Comment se peut-il qu’à l’aéroport de Libreville, de retour de Johannesburg en Afrique du Sud en milieu de semaine par le vol ASKY, les sacs des voyageurs soient ouverts. Même que leur contenu a été remplacé par des sachets. Pour les voyageurs, la compagnie aérienne ASKY est une compagnie de « merde ».
En parcourant la longue file d’attente, c’est encore la catastrophe, les sacs sont ouverts, vandalisés, le contenu remplacés par des papiers films, et là au lieu de dix il y a pratiquement une vingtaine de personnes à faire des réclamations. ASKY Gabon, une compagnie à ne pas recommander surtout en provenance de Johannesburg. Vraiment, c’est désolant.
Pourtant, ASKY est une compagnie Panafricaine qui dessert plusieurs vols par semaine vers Libreville et un large réseau de destinations en Afrique de l’Ouest et Centrale avec une flotte d’avion moderne avérée. Ainsi notre capitale s’ouvre davantage à l’Afrique via Lomé le Hub de la Compagnie, également au réseau international du partenaire stratégique de ASKY, Ethiopian Airlines.
Si le dommage s’est produit pendant le transport aérien, depuis l’enregistrement du bagage jusqu’à sa livraison à l’arrivée, la compagnie aérienne ASKY est responsable. Si le passager constate les dommages dès la réception des bagages enregistrés, il doit effectuer immédiatement une réclamation écrite auprès de la compagnie aérienne ou du service bagages de l’aéroport dans les sept jours qui suivent la date du transport aérien.
Cependant, si les bagages ont été égarés puis retrouvés endommagés, le passager dispose de quatorze jours, selon la convention de Varsovie de 1929, ou de vingt et un jours, selon la convention de Montréal de 1999, à compter de leur réception pour établir une réclamation.

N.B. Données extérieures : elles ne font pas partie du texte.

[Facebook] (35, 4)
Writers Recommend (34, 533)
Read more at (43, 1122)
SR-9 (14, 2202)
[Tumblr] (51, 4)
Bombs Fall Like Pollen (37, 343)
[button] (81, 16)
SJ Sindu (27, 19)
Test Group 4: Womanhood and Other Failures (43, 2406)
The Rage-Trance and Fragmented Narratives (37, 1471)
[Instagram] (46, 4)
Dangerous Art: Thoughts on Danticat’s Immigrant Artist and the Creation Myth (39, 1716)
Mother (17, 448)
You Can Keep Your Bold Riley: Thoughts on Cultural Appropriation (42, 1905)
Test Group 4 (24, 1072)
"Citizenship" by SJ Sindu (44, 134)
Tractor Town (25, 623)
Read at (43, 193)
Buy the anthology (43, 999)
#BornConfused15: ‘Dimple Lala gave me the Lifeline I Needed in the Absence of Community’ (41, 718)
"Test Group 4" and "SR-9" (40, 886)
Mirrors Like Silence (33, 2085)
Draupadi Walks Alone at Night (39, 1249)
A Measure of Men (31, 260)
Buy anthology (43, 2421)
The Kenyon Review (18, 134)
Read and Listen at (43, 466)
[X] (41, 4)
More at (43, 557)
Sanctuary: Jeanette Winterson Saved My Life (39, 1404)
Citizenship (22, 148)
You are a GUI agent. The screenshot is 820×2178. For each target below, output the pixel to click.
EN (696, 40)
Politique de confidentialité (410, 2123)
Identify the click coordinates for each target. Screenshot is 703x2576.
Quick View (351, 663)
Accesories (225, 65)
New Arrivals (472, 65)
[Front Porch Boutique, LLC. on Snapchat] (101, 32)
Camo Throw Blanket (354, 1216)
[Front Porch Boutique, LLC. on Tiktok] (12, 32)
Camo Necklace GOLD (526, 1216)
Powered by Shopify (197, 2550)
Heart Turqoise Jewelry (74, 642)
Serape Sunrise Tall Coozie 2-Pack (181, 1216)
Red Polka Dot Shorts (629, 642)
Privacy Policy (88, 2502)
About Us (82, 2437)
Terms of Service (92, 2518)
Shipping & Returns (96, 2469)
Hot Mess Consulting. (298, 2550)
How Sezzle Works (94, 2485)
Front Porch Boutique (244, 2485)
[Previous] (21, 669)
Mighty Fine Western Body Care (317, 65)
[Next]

Si ASKY refuse d’indemniser le passager, ce dernier peut opter pour une solution à l’amiable ou pour des démarches judiciaires(…).
S’il souhaite une résolution du litige à l’amiable, notamment pour des raisons de rapidité, le passager peut déposer une réclamation en ligne auprès de la Direction Générale de l’Aviation Civile (DGAC) ou saisir le Médiateur Tourisme Voyage.
Toutefois, si ces démarches n’aboutissent pas, il peut saisir la justice afin de demander des dommages et intérêts à hauteur du préjudice subi. La juridiction compétente dépend des sommes concernées.